This year, the University of Idaho will recognize National Eating Disorders Awareness Week in a unique way.
Instead of calling it Eating Disorders Awareness Week, UI will recognize Body Positive Week to invite students to increase their self-esteem by improving the way they see their bodies. Campus Dietician Marissa Rudley said the university decided to make the switch because the topic of body image applies to more college students.
“Body image issues are everybody”s issue,” Rudley said.
Instead of simply bringing attention to the problem of eating disorders, Body Positive Week works to prevent habits that can lead to eating disorders, Rudley said. It also will celebrate the diversity of body sizes on campus and promote healthy lifestyles.
She said the message of this week may go on longer and could grow into a bigger development at UI.
“We really want this to be not just one week of events, but to really be spreading a movement on campus,” she said.
Though the focus of the week will be different, Rudley said many of the events will be similar to past years. The Counseling and Testing Center will hold eating disorder screenings in the Idaho Commons Thursday, and Vandal Health Education and the Women”s Center will have a body positive table at the Idaho Commons Wednesday 10 a.m. to 2 p.m.
UI senior Nathan Stark is in charge of the tabling event, and is involved in many other events for Body Positive Week.
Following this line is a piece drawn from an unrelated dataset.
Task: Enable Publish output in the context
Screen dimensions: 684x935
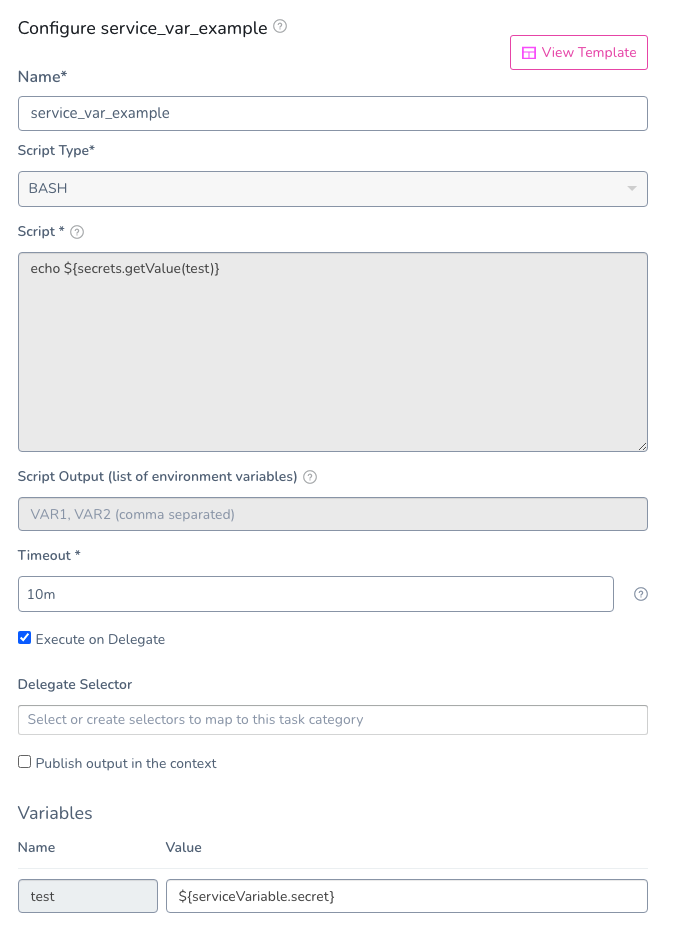Action: [24, 762]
Rudley said she”s enjoyed the different perspective Stark has brought to the week as a male and a track athlete.
“He, I think, understands sometimes the pressures – males experience the pressures, too, of fitting certain body norms,” she said.
Stark acknowledges that more women struggle with body image issues than men, but said that some men do have issues with their body. He said he never struggled with body image himself, but said he noticed the impact body image issues had early on in his life when he got involved in sports.
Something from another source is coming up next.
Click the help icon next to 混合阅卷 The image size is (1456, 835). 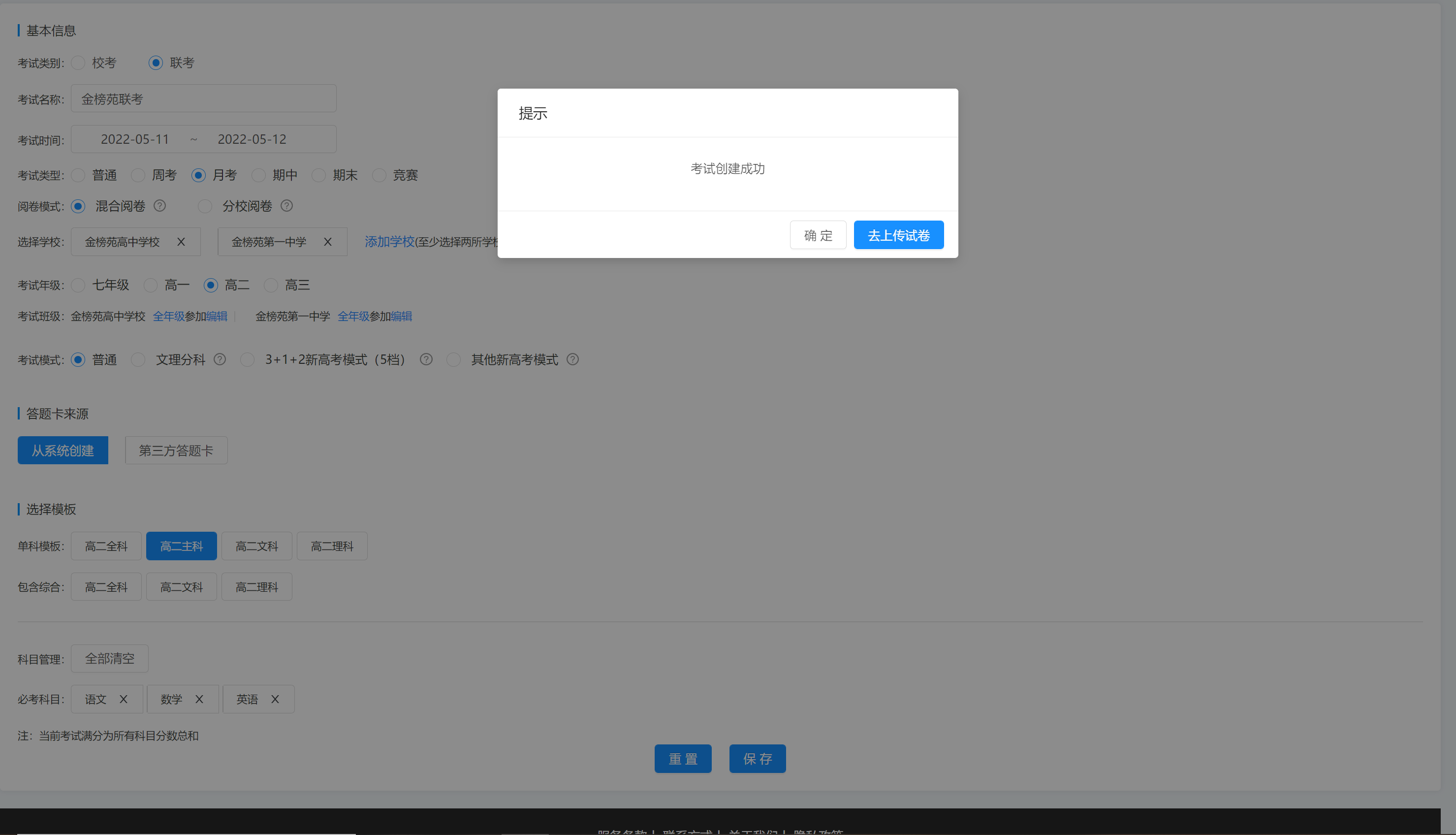(160, 206)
“There”d be guys who were hesitant to take their shirts off,” Stark said. “Or even with swimming, they”d swim with like the bodysuits or upper body things.”
UI Alumna Amy Pence-Brown will give the keynote address for Body Positive Week at 7 p.m. Thursday in the International Ballroom of the Bruce Pitman Center. Body image activist Pence-Brown is renowned for standing blindfolded in a bikini in the middle of a Boise farmers” market and allowing strangers to draw hearts and other messages on her body.
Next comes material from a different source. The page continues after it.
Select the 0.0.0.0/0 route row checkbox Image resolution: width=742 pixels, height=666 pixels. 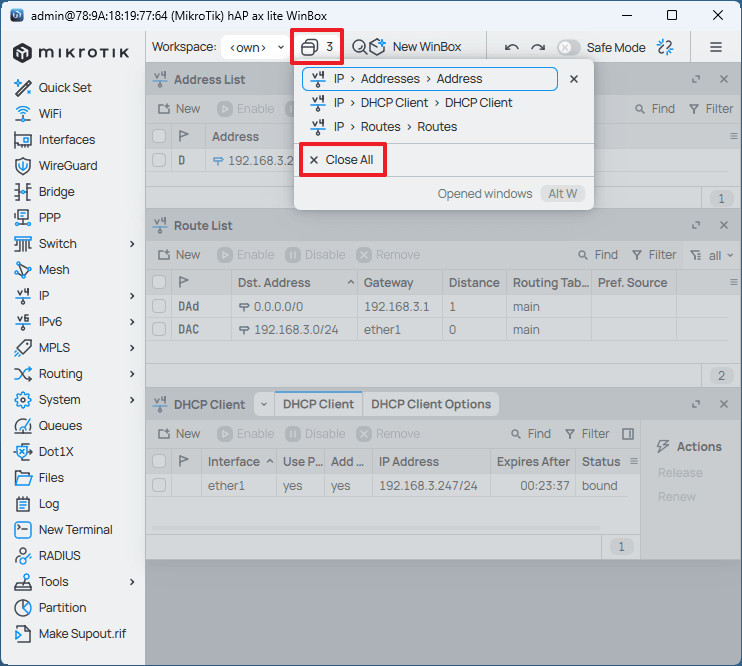pos(159,306)
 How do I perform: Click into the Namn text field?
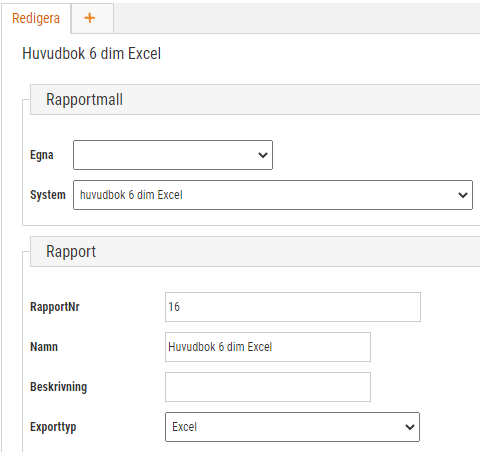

Pence-Brown said she became an activist when she realized that she was content with being overweight, but no one else she knew seemed to be confident with their size.
“I Googled the words, “Why am I fat and happy?” Because I was literally the only person I knew who was content with my body at 250 pounds,” Pence-Brown said.
When Rudley asked Pence-Brown to be the keynote speaker, she said she agreed because she knows college is an impressionable time for many people. Pence-Brown said she is excited by the opportunity to help students feel confident about the feelings they have about their bodies.
Rudley agreed that college is a crucial time for individuals where many of their life values are formed. She said she hopes through Body Positive Week, students may learn to promote positivity within themselves and in others.
“If you do not believe that your body has self-worth or that you appreciate your body, it is very hard to treat it well,” Rudley said.